Se la politica sente solo chi urla di più

STEFANO LEPRI

Nessun Paese avanzato ha bloccato i licenziamenti durante la crisi da Covid; salvo per un breve periodo iniziale, l’anno scorso, la Spagna, dove c’è un governo di sinistra. Come ormai è noto, in Italia il blocco non ha impedito che circa mezzo milione di posti di lavoro dipendenti sparisse, soprattutto per mancato rinnovo di contratti precari.

La dice lunga sulla politica italiana il fatto che abbia dimostrato un certo attaccamento al blocco – ora rientrato, pare – anche la Lega, oltre alle forze di sinistra che storicamente sono influenzate dai sindacati, e al M5S. Si conferma che abbiamo davanti partiti deboli, che in mancanza di capacità progettuale propria inseguono i gruppi di interesse più robusti e determinati. Beninteso, le contrapposizioni tipiche del XX secolo sono in parte superate. Molti lavoratori oggi votano a destra. Non stupisce che la destra si preoccupi delle condizioni di una fetta del suo elettorato; la novità è che offre ascolto alla sua componente più organizzata, quella dei «garantiti», dei dipendenti a posto fisso, senza curarsi degli effetti sulle altre. Ormai che è in vista l’uscita dalla recessione da pandemia, e che addirittura in alcune città e in certi settori si parla di posti di lavoro vacanti, la questione dovrebbe sdrammatizzarsi.

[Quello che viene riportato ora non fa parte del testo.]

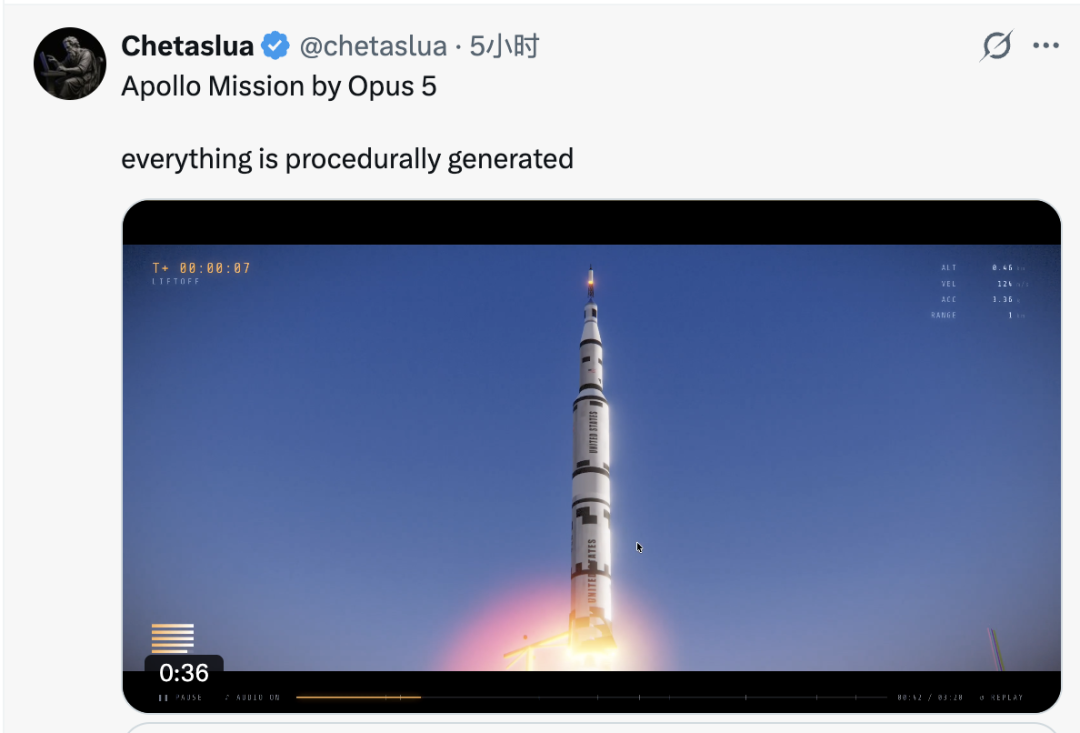The height and width of the screenshot is (733, 1080).
Task: Open the Chetaslua display name link
Action: pos(187,46)
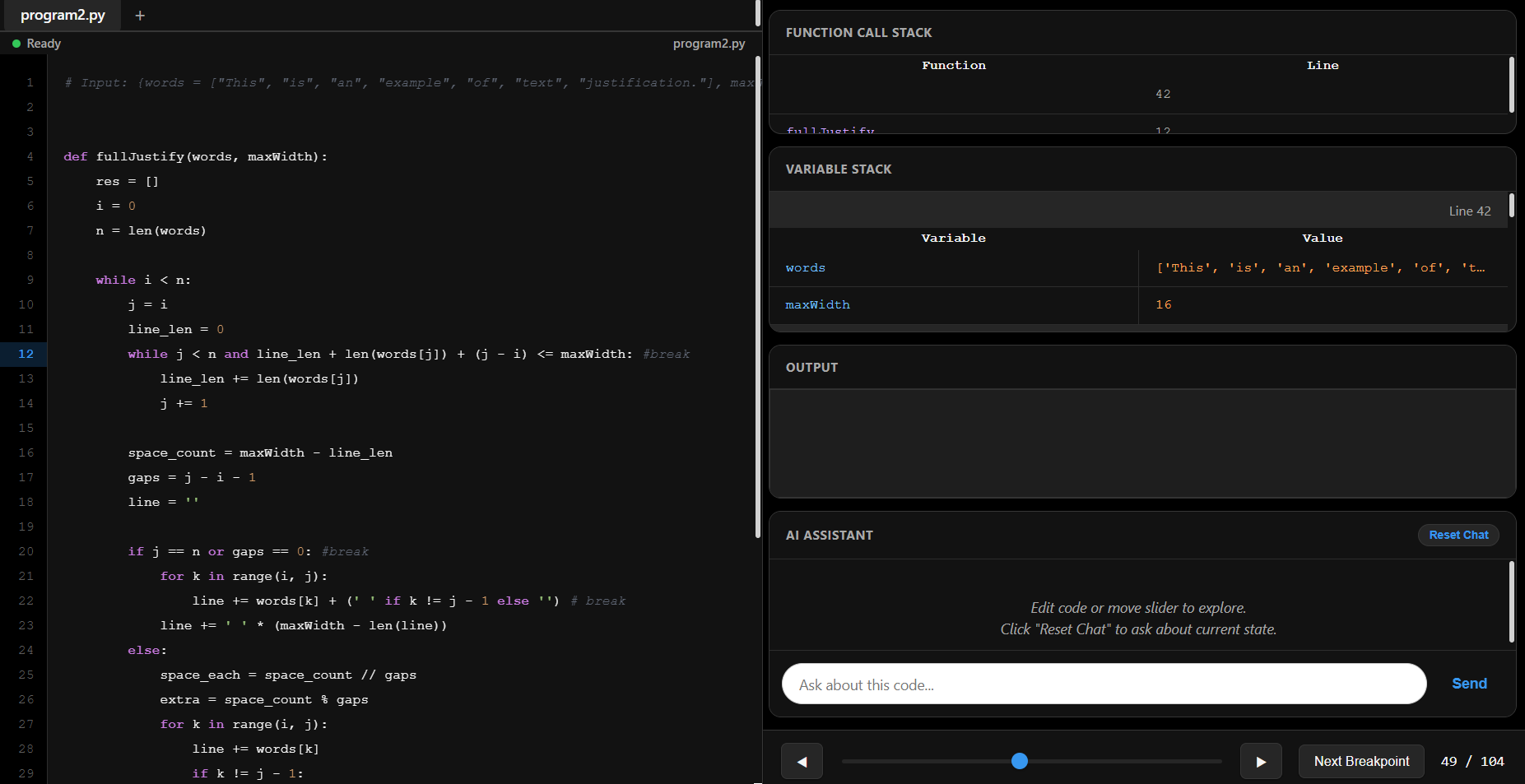Select the 'maxWidth' variable row
This screenshot has width=1525, height=784.
pyautogui.click(x=1138, y=305)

Non ha senso bloccare le uscite da imprese che non ce la fanno più quando ce ne sono altre pronte a sfruttare, assumendo, le occasioni nuove che si aprono. Casomai si può pensare a offrire impieghi temporanei in lavori utili nell’attesa che si concretizzino gli investimenti del Recovery Plan, come proposto da Pietro Garibaldi su questo giornale la settimana scorsa. Ma abbiamo una politica che vede corto (poco oltre le elezioni amministrative dell’autunno) e riesce ad ascoltare solo chi strilla più forte.

Tanto più spicca quanto fosse assurdo che il Pd, al tempo di Nicola Zingaretti, accusasse la Lega di «neoliberismo» (per i neoliberisti è essenziale non porre vincoli ai licenziamenti). Nell’attuale legislatura tutte le forze politiche più che rivolgersi direttamente ai cittadini hanno cercato consenso dalla somma di minoranze molto determinate, ritenute le uniche capaci di spostare voti. Non importava quindi che i lavoratori anziani interessati a «quota 100» fossero qualche centinaio di migliaia, mentre il costo dei loro pensionamenti anticipati si scarica su milioni di contribuenti; e così via fino ai gestori di stabilimenti balneari. Ora, con il governo Draghi che un progetto collettivo cerca di individuarlo, quelle istanze diventano bandiere all’interno di una maggioranza eterogenea. In alcuni casi, l’effetto può essere dirompente. Il più grave è il fisco, dove la ricerca delle minoranze arrabbiate porta a compiacere gli evasori fiscali (condono delle cartelle e altro) piuttosto che la generalità dei contribuenti.